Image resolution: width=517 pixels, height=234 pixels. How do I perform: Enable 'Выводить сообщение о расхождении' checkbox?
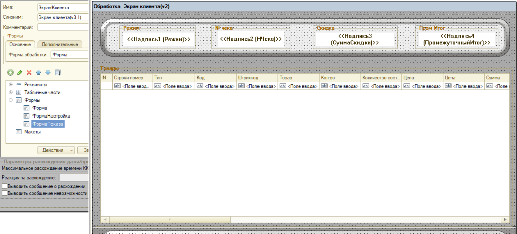tap(5, 186)
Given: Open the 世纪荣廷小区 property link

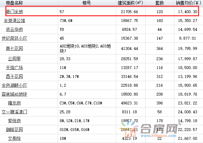Looking at the screenshot, I should pyautogui.click(x=15, y=38).
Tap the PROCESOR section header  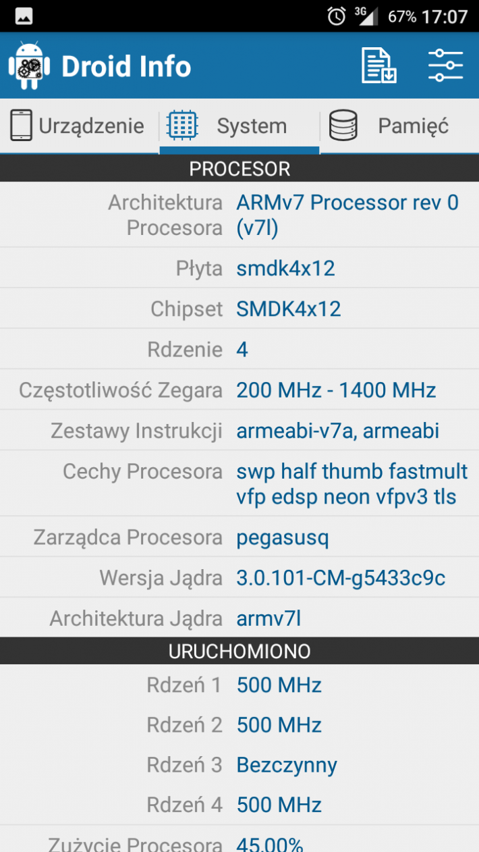point(240,168)
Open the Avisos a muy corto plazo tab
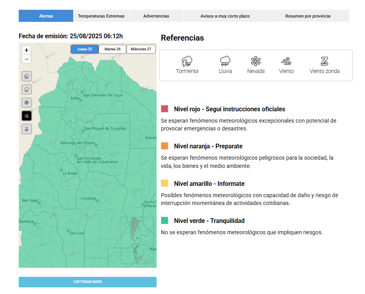 tap(225, 16)
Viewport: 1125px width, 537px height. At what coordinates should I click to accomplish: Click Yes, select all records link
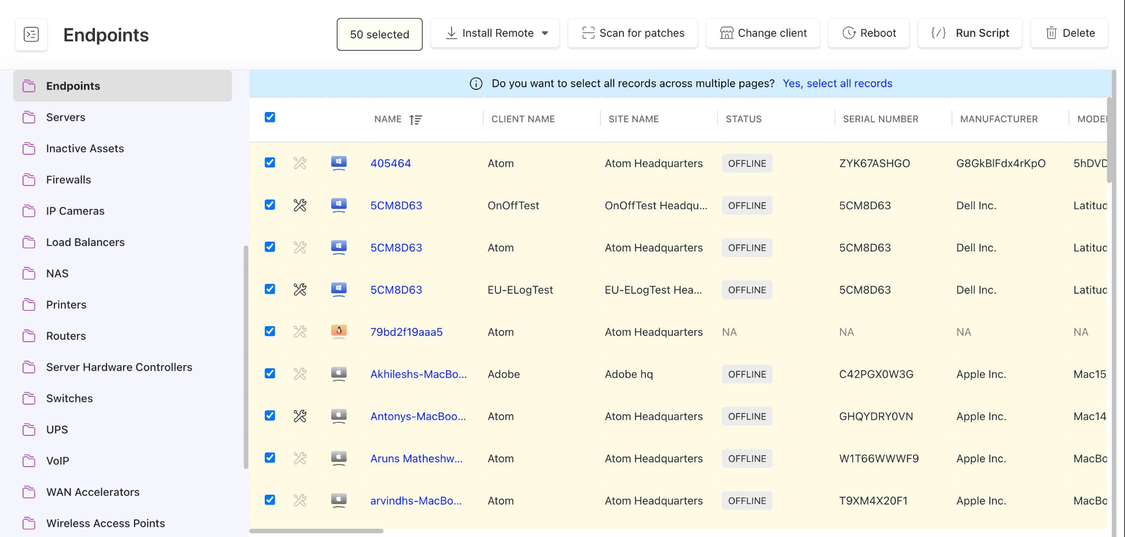[x=837, y=83]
....
◆ What needs to be done
Render the material as a JSON list of strings, one string per line with blank lines omitted, starting at the line that contains "Viewport: 1125px width, 537px" and ending at the end of the material. Leave the pictures out.

◆ Final result
[
  "Viewport: 1125px width, 537px height. At what coordinates should I click to accomplish: Click Yes, select all records link",
  "[x=837, y=83]"
]